02 September 2025
Paternalism Cuts Two Ways
In Trump’s
criticism of the “woke” interpretation
of U.S. history at the Smithsonian Institution, he calls for modifying its
presentation of some of the shortcomings of our government and cultural practices
to “correct” mischaracterizations of our culture. Reactionary policy is a form of paternalism and it can lead to tyrannical rule. But what the MAGA crowd resents, and what Trump
has successfully appealed to, is its resentment of being told what to do by the
country’s educated elite—by their paternalism.
Thus, paternalism can vitiate democracy from two directions.

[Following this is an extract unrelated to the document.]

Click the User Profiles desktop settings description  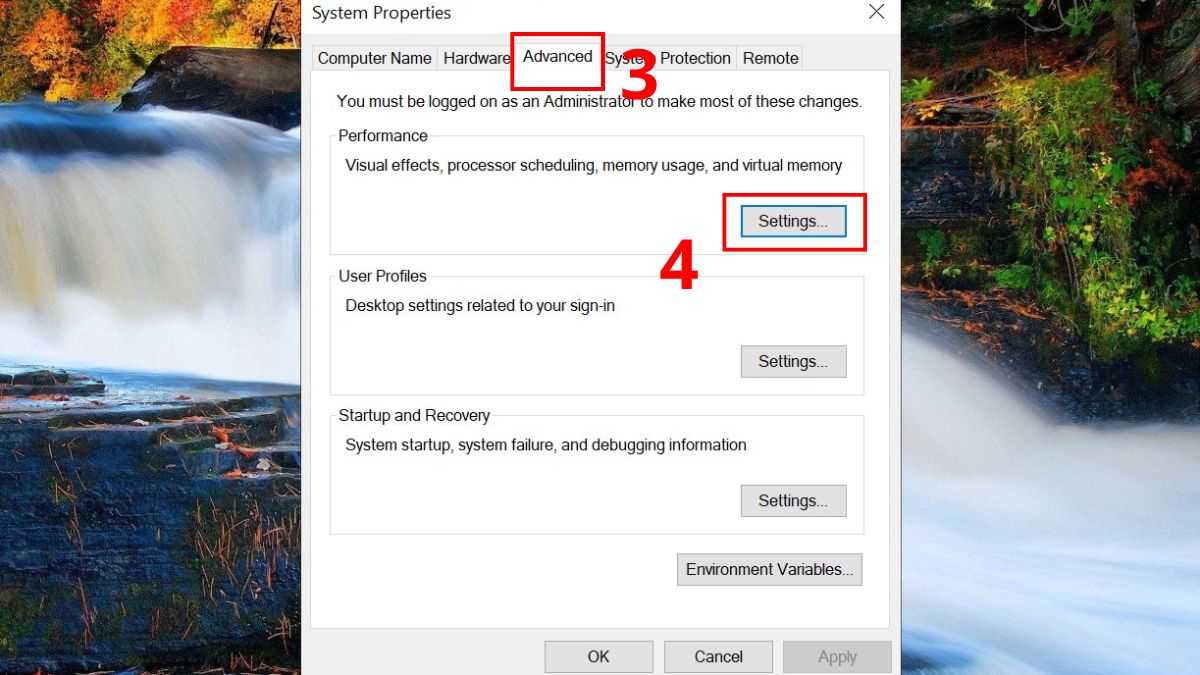pyautogui.click(x=480, y=305)
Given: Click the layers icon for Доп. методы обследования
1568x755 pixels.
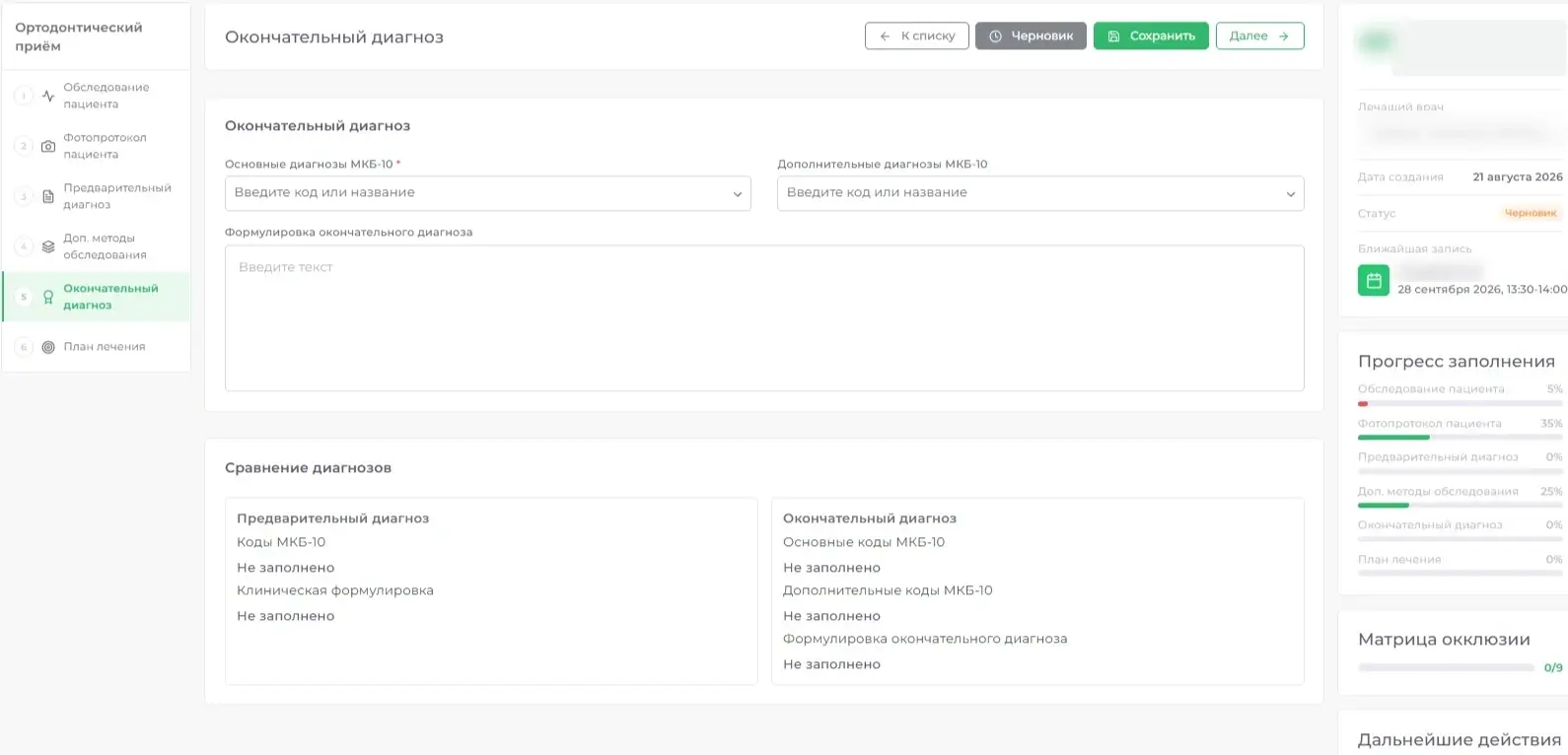Looking at the screenshot, I should click(x=48, y=246).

Trump’s supporters in the 2016, 2020, and 2024 elections were convinced that he represented their
resentment of the disregard of their immediate interests by the dominant
groups in the U.S. government. The
bureaucracy under previous
administrations, both Democratic and Republican, consisted of an elite stratus of society who
were typically college educated and socially segregated from the backgrounds
and immediate concerns of the majority of the public. Because the U.S. republic is built on the assumption
that majority rule guarantees the most equitable outcome of government policy, most
of them believed that, somehow, they had
been victims of corrupted democratic ideals and voted to restore their
idealized concept of self-rule.
However,
particularly during Trump’s second administration, they are learning that
attempts to restore this simplified version of democratic principles can easily lead to autocracy and
the loss of popular control of government policy. The restored Trump presidency has witnessed even more egregious faults that include the following:
2. Seizure and unsubstantiated deportation of legal resident, visaed immigrants, and U.S. citizens
3. Noncompliance with court orders
4. Off-census-year, arbitrary congressional redistricting
5. Second term appointment of unqualified cabinet secretaries
6. Excessive budget spending
7. Pardoning of Jan. 6 rioters
8. Federalizing National Guard troops for domestic law enforcement in California in violation of the Posse Comitatus Act.
These
failures of the restored Trump presidency are largely owing to the weakening of
the power of the checks and balances built into the Constitutional structure of
the republic created 250 years ago. It did not anticipate how thoroughly our society would be released from the bounds that the sense of individual
responsibility imposes by the substitution of third-party information for personal
thought. Not only has the public been
trained to rely on showmanship for the validation of factual truth; the
public’s representatives in its democratic government have also subsumed their
commitment to principled behavior to personal life goals—their
professional careers.
A demagogue like Donald Trump can take advantage of how American society has been transformed by its subservience to skilled use of communications technology. The legacy structure of the U.S. government does not allow change in its rules of “checks and balances” to occur swiftly. Therefore, it will take a long time to correct the features of the Constitution that allow it to be used to facilitate authoritarian distortion. Determination and patience will be necessary to protect the ideals of our Founding Fathers from the paternalistic tyranny of 21st Century autocrats.